Author: Chai Kwee Siew, Deputy Director, Teaching and Learning Centre
You may wish to consider some of the following approaches when planning your next engineering lesson.
You are invited to share your own favourite resources. Please use the comment box below.
Wiki-based engineering learning
The Design Decisions Wiki (DDWiki) was established by the Design Decisions Laboratory at Carnegie Mellon University as a…
“…central resource for sharing information about design and tools to analyze and support decision-making”.
The wiki enables students to share what they have discovered and to reflect on what they are learning. It allows instructors to monitor students’ work and to provide feedback or early intervention if needed. It also allows the instructor to assess contributions of individual team members.
Example page: Weed whacker analysis, where students re-design a lawn trimmer and make conclusions about costs and power supply.
Categories: Go here for a list of all the projects organised in categories.
Hands-on Mechanics
Hands-on Mechanics contains descriptions of many 3-Dimensional, hands-on teaching aids and how they can be used by instructors in their lessons.
Disciplines: Mechanical, Materials and Civil Engineering
Examples: Paper Stress Concentrations, Creepy Plastic, Tower of Torque, Bending a Knife Blade like a Paper Clip, A Day at the Races – Moment of Inertia.

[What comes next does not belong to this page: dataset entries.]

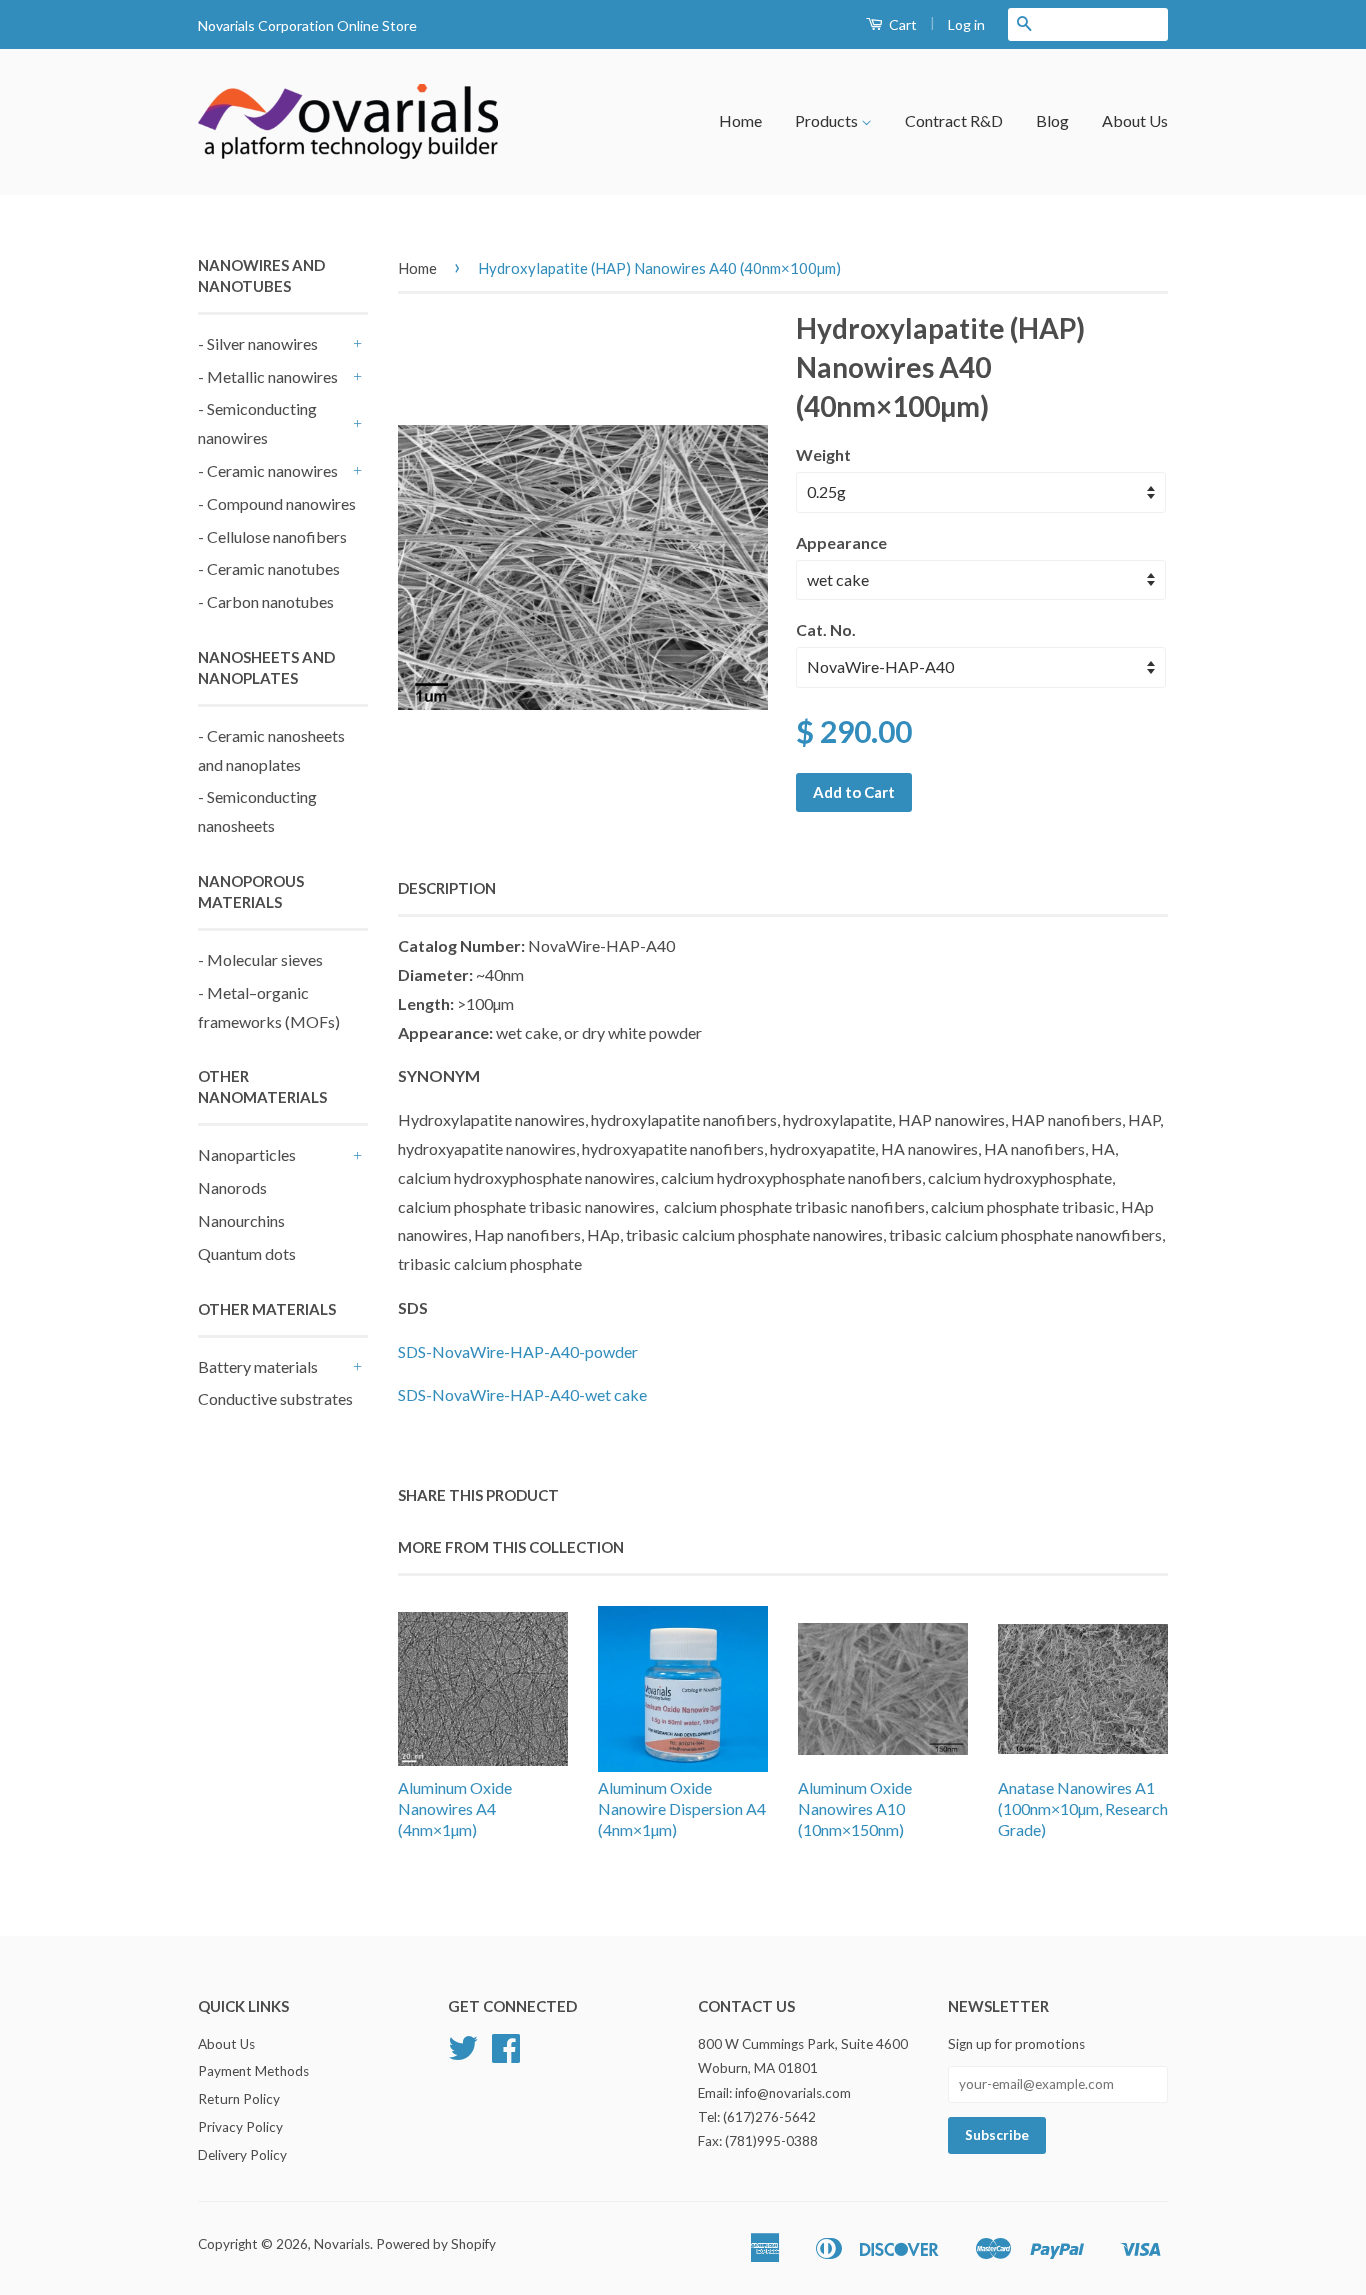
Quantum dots (247, 1253)
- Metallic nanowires (268, 376)
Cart (901, 24)
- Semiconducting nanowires (257, 423)
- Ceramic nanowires (268, 470)
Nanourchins (241, 1220)
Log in (966, 24)
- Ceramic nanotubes (269, 568)
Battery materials (258, 1366)
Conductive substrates (275, 1398)
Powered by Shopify (436, 2244)
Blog (1052, 120)
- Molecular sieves (260, 959)
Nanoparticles (247, 1154)
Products (828, 120)
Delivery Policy (242, 2155)
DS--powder (522, 1351)
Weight (823, 454)
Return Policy (239, 2099)
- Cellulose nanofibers (272, 536)
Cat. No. (826, 629)
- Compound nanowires (277, 503)
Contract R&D (954, 120)
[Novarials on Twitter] (463, 2055)
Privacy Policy (240, 2127)
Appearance (841, 542)
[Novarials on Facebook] (506, 2055)
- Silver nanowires (258, 343)
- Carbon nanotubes (266, 601)
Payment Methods (253, 2071)
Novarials (342, 2244)
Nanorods (232, 1187)
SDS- (522, 1394)
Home (740, 120)
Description (447, 888)
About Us (1135, 120)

The following paper talks about the use of such physical models by faculty at West Point:
An Online Database and User Community for Physical Models in the Engineering Classroom by Ronald W. Welch & J. Ledlie Klosky, Journal of Advances in Engineering Education, 2007, 25 pg, pdf
NSF and the Birth of the Internet
NSF and the Birth of the Internet is an informative multimedia offering produced by the National Science Foundation about the birth of the Internet. Unlike other resources which are mostly passive, this site is interactive and comprehensive in terms of describing how the Internet and its related technologies have evolved since the 1960s.
Disciplines: Electronics & Computer Engineering, Network Systems & Security, Electrical Engineering



January 13th, 2010 at 11:38 am
I love Hands-on Mechanics.
Thanks for the link!
Great ideas..
January 13th, 2010 at 11:40 am
I use Google SketchUP ver 6 with add-on physics module for kinematic animation as well. The ver 7 has not got the physics module yet.